Hawaiian Goose

2007 Schools Wikipedia Selection. Related subjects: Birds

iHawaiian Goose

Conservation status

Vulnerable (VU)
Scientific classification
Kingdom: Animalia
Phylum: Chordata
Class: Aves
Order: Anseriformes
Family: Anatidae
Genus: Branta
Species: B. sandvicensis
Binomial name
Branta sandvicensis
( Vigors, 1833)

The Hawaiian Goose or Nēnē, Branta sandvicensis, is a species of goose endemic to the Hawaiian Islands. It shares a recent common ancestor with Branta canadensis, the Canada Goose. The official bird of the State of Hawai‘i, the Nēnē is exclusively found in the wild of the islands of Maui, Kaua‘i and Hawai‘i. A larger, extinct and possibly flightless species, the Nēnē-nui (Branta hylobadistes) was present in prehistoric times on Maui; related, but hitherto undescribed forms also occurred on Kaua‘i and O‘ahu, and there was a gigantic, flightless relative on the island of Hawai‘i.

The Nēnē gets its Hawaiian name from its soft call.

The species has a black head, buff cheeks and heavily furrowed neck. Bill, legs and feet are black. The young birds are as the male but duller brown and with less demarcation between the colors of the head and neck, and striping and barring effects are much reduced. Bill, legs and feet as for the adult.

The female Hawaiian Goose is similar to the male in coloring but slightly smaller.
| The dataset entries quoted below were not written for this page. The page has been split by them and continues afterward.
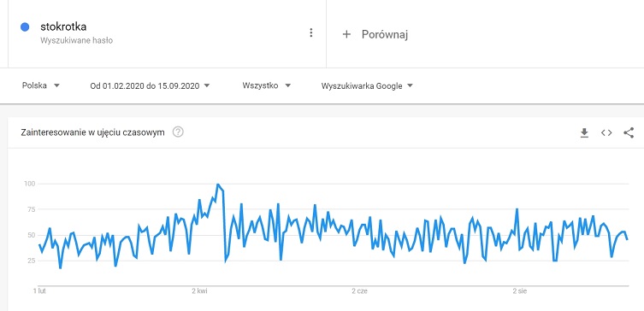This screenshot has width=644, height=311.
Task: Open the three-dot options menu for stokrotka
Action: pyautogui.click(x=311, y=32)

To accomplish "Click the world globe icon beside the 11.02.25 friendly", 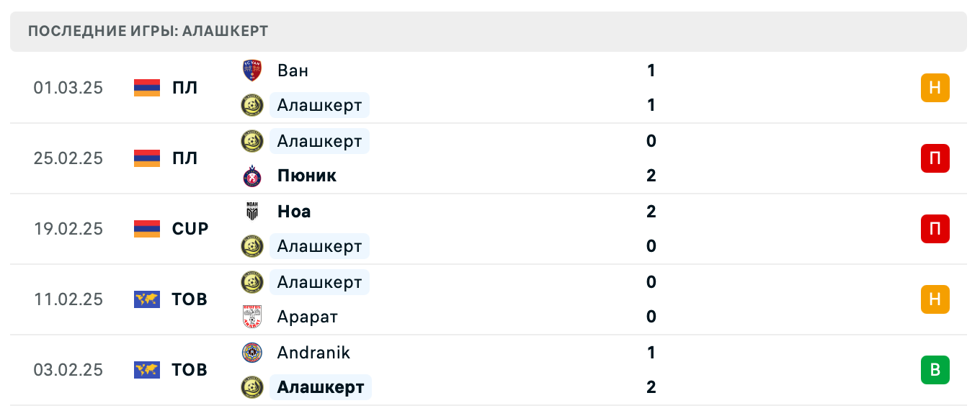I will tap(146, 299).
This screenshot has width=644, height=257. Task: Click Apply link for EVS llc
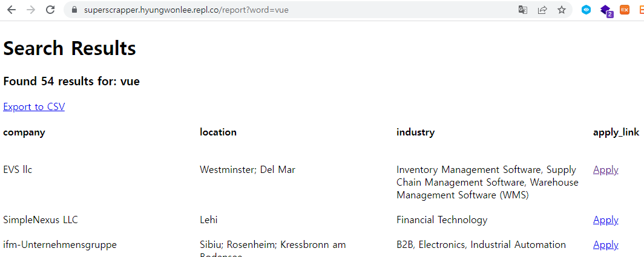[x=606, y=169]
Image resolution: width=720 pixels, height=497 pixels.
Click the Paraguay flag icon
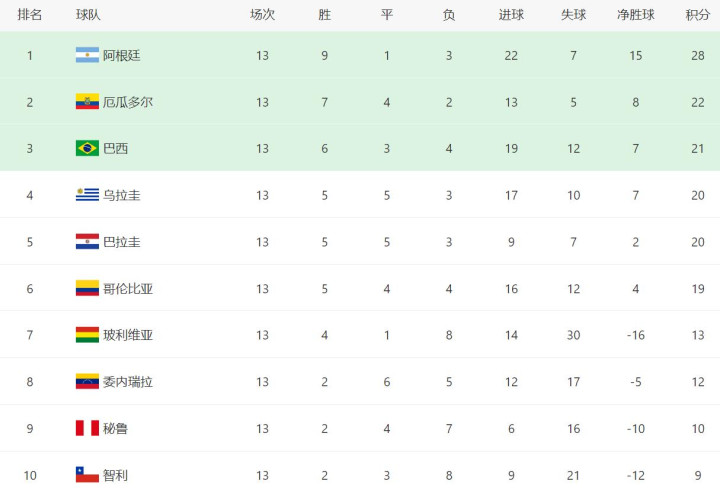(x=87, y=242)
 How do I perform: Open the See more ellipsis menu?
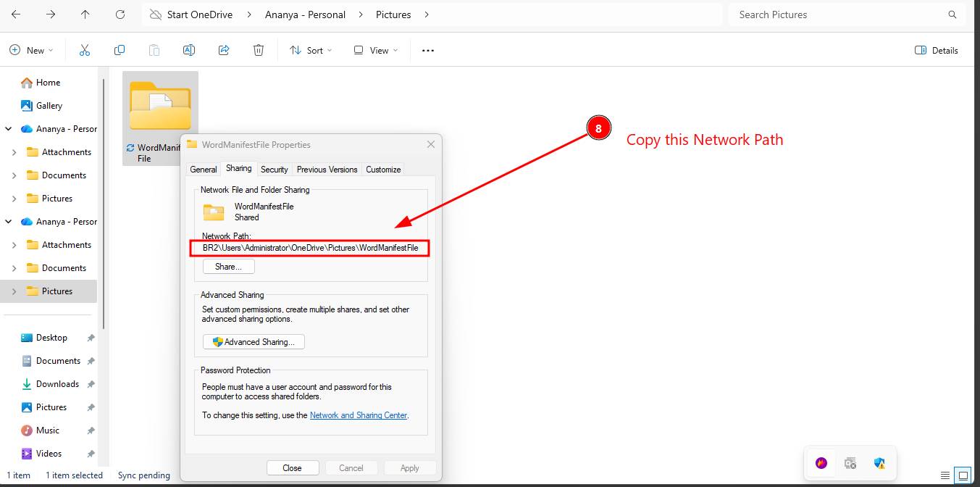tap(428, 51)
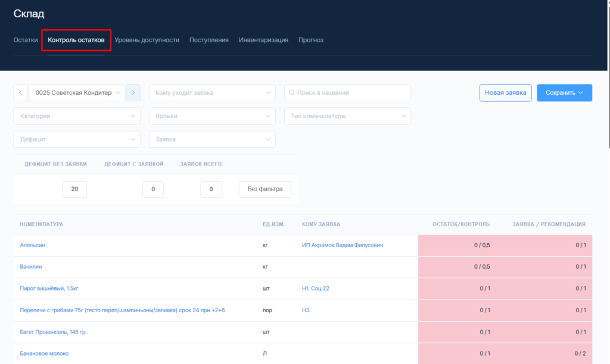Switch to the Прогноз tab
This screenshot has width=610, height=364.
pyautogui.click(x=311, y=40)
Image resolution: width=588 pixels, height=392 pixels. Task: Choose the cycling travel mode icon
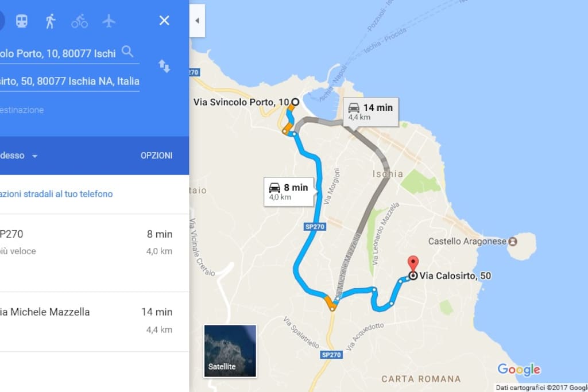(x=79, y=21)
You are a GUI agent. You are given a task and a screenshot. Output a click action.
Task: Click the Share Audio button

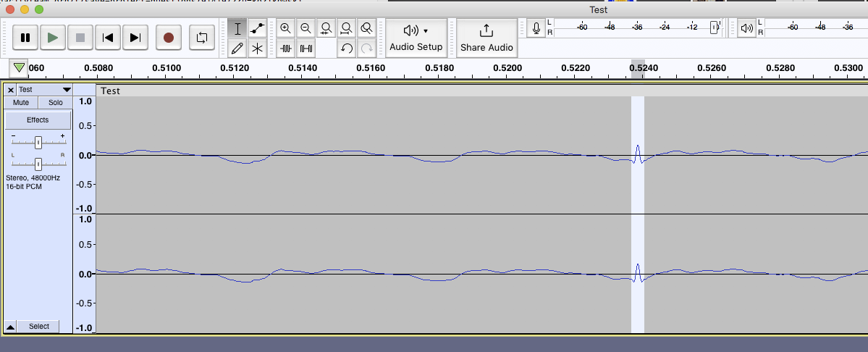[486, 38]
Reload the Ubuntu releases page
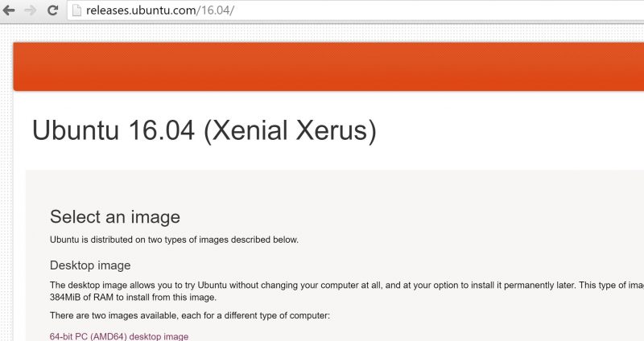Viewport: 644px width, 341px height. pyautogui.click(x=52, y=11)
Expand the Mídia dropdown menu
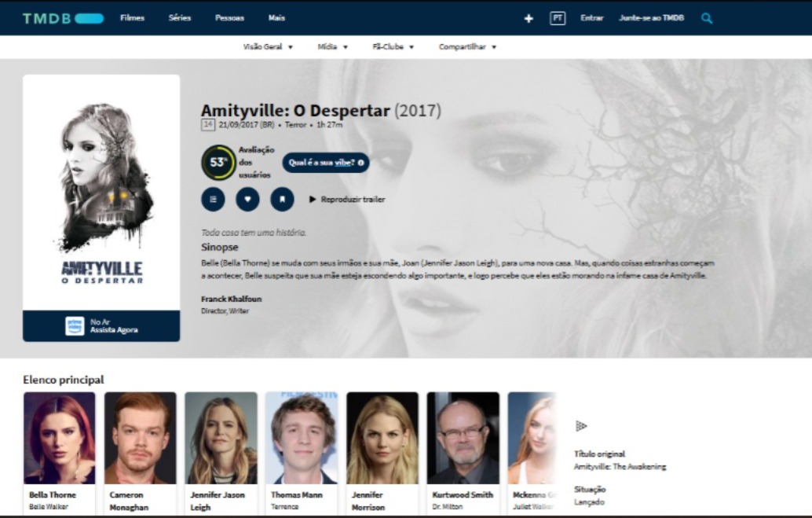This screenshot has width=812, height=518. [x=332, y=47]

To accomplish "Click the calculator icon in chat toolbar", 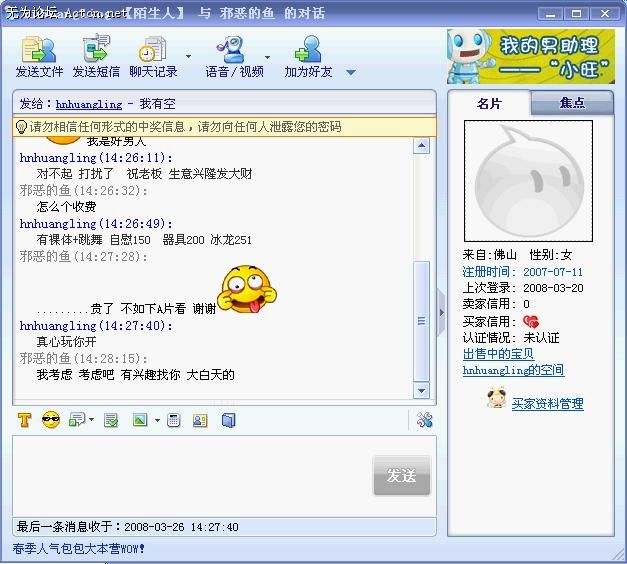I will pos(174,421).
Its strong toes have much reduced webbing, an adaptation to the lava flows on which it breeds. It mates on land unlike most other wildfowl.

This is the world's rarest goose. Once common, hunting and introduced predators such as mongooses, pigs, and cats reduced the population to 30 birds by 1952. However, this species breeds well in captivity, and has been successfully re-introduced so in 2004 it was estimated that there were 500 birds in the wild (and good numbers in wildfowl collections).